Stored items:
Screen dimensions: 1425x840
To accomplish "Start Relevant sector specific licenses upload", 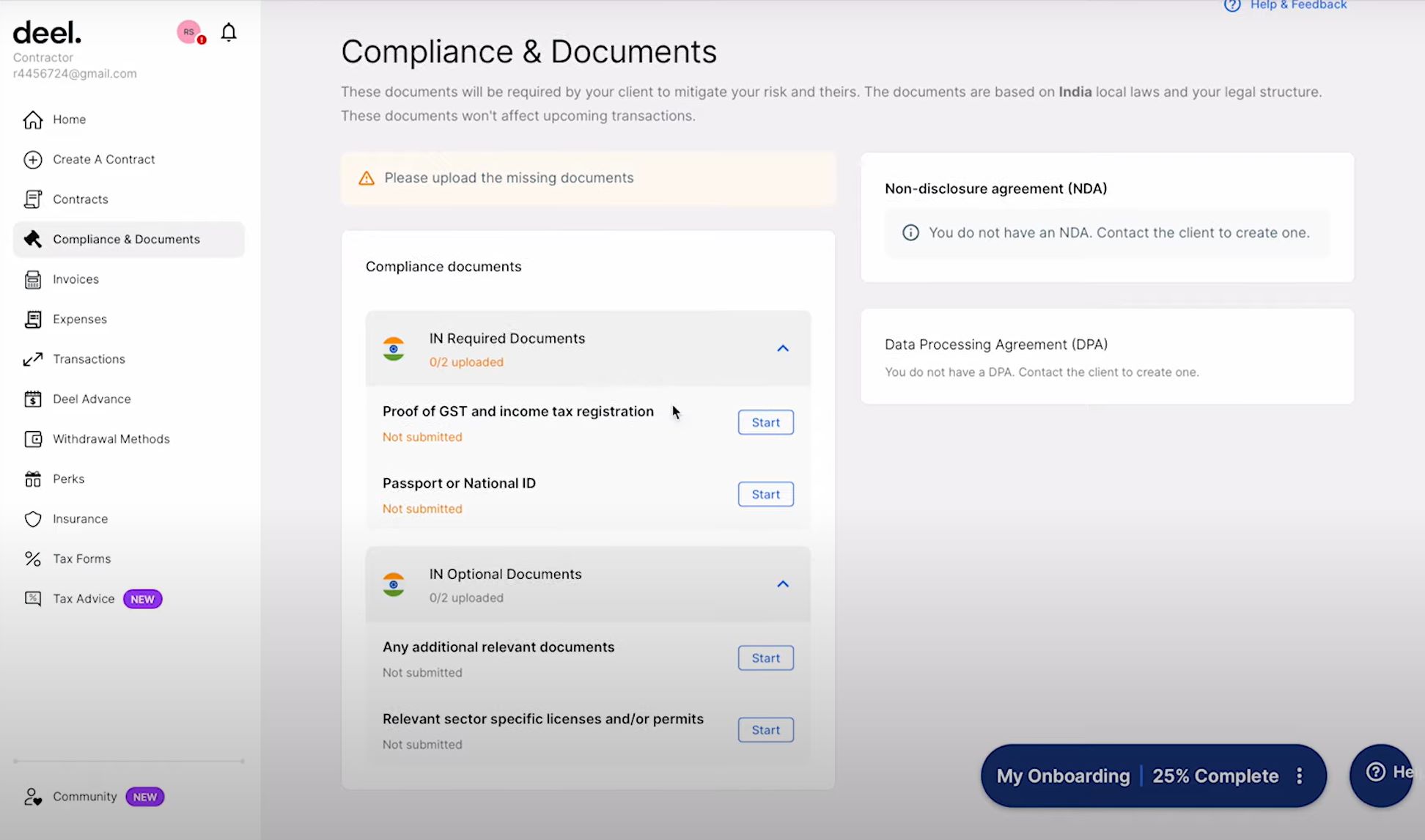I will [765, 730].
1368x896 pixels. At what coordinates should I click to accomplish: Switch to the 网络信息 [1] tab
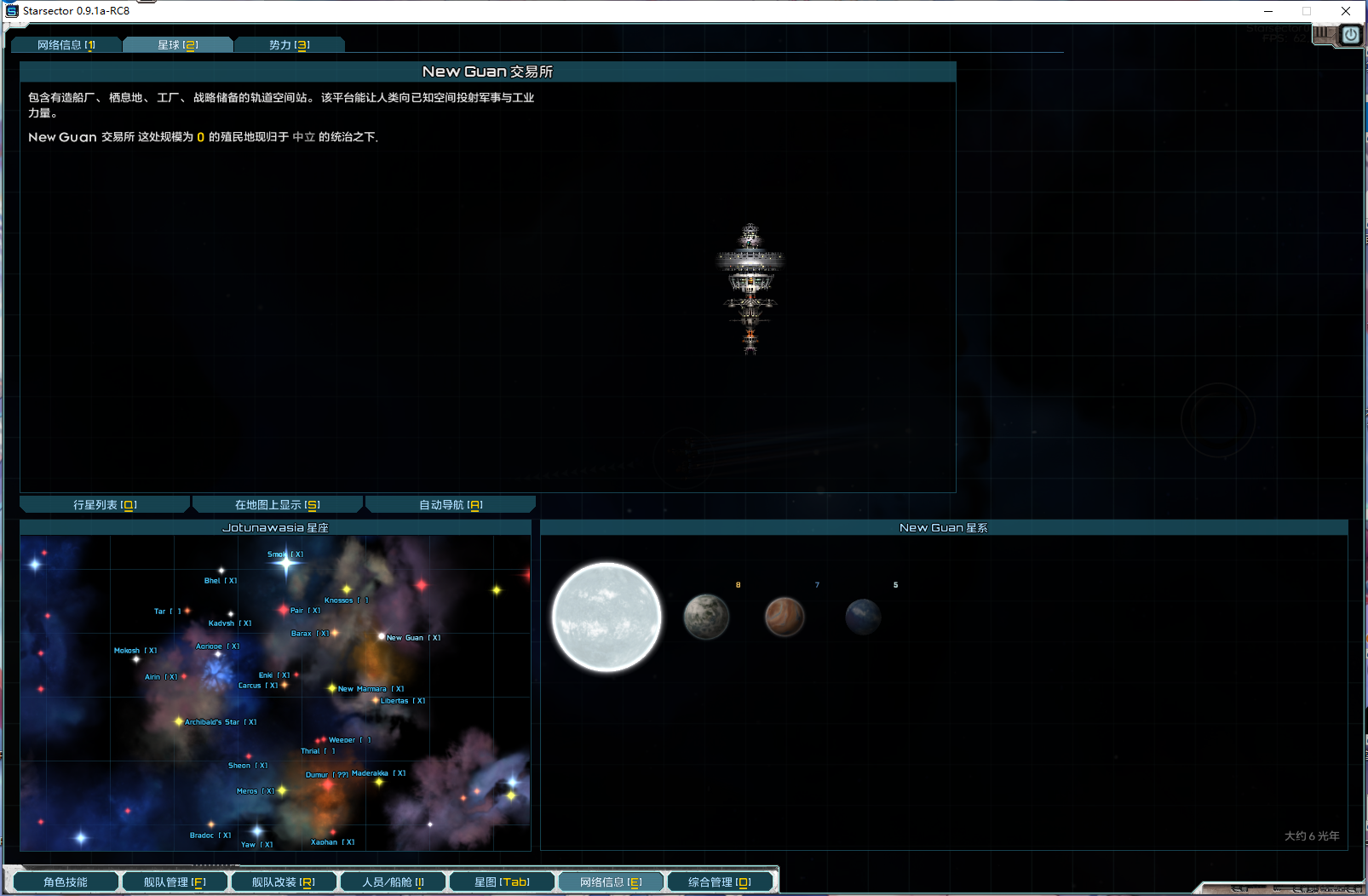click(66, 44)
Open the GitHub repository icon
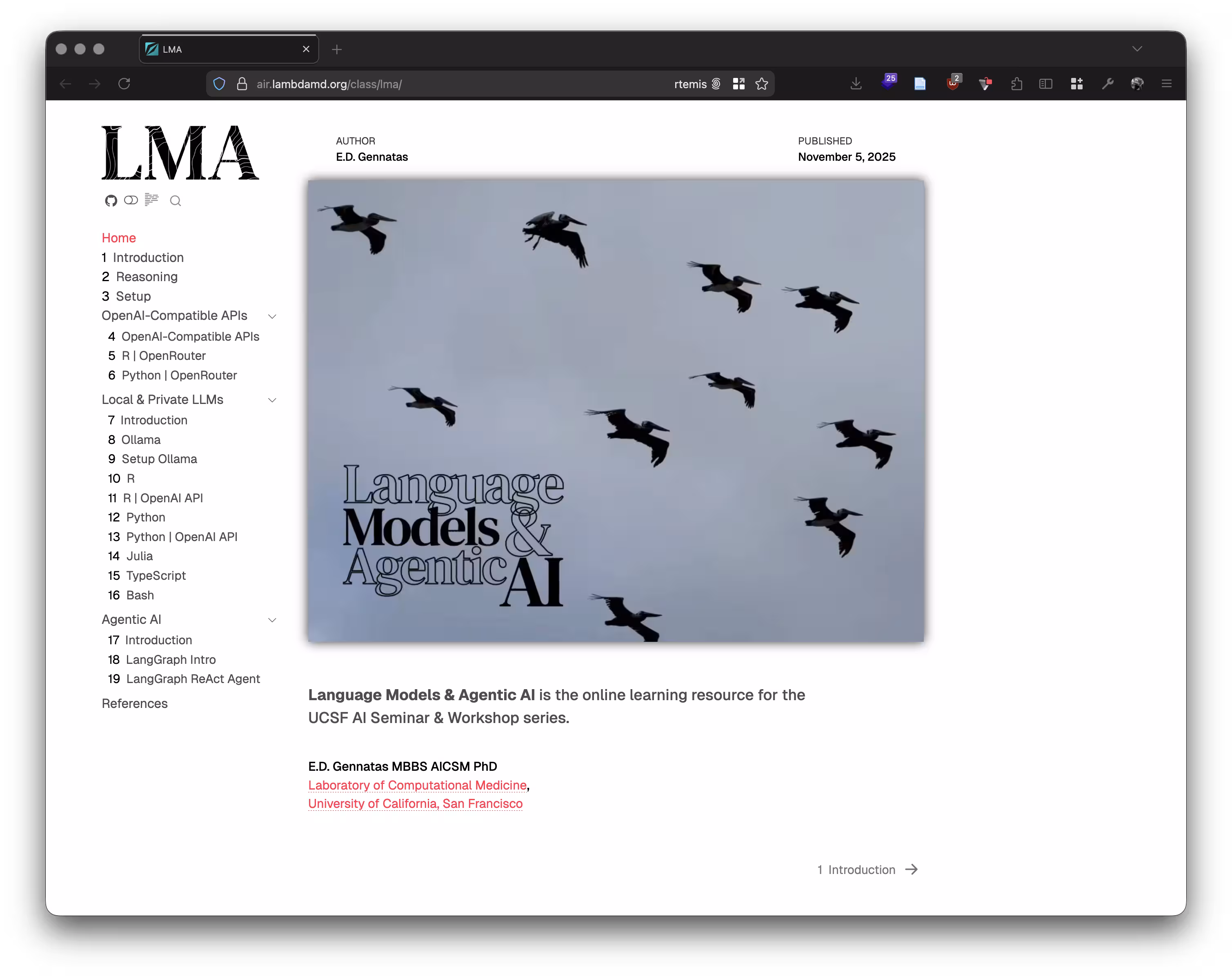1232x976 pixels. tap(111, 200)
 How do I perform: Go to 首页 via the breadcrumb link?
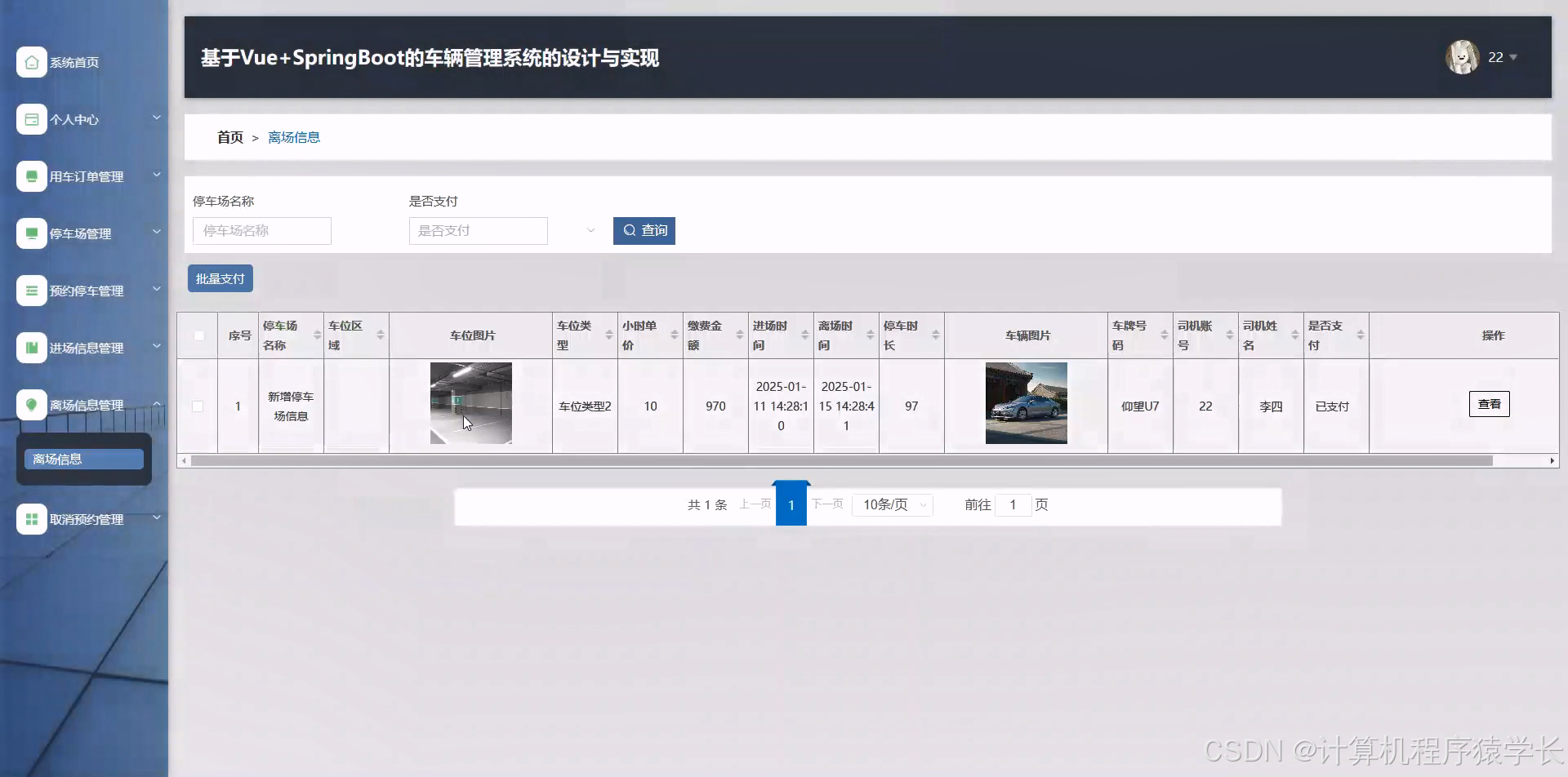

WHAT IS NEEDED:
All that belongs in the answer is the lines from the line with "1368x896 pixels. At" through the closing line of the entries, inclusive, transcribed exactly and free of pictures.

REPLY TO THE TASK:
1368x896 pixels. At what coordinates should I click to accomplish: Switch to the 网络信息 [1] tab
click(66, 44)
Open the GitHub repository icon
1232x976 pixels. tap(111, 200)
 How do I perform: Go to 首页 via the breadcrumb link?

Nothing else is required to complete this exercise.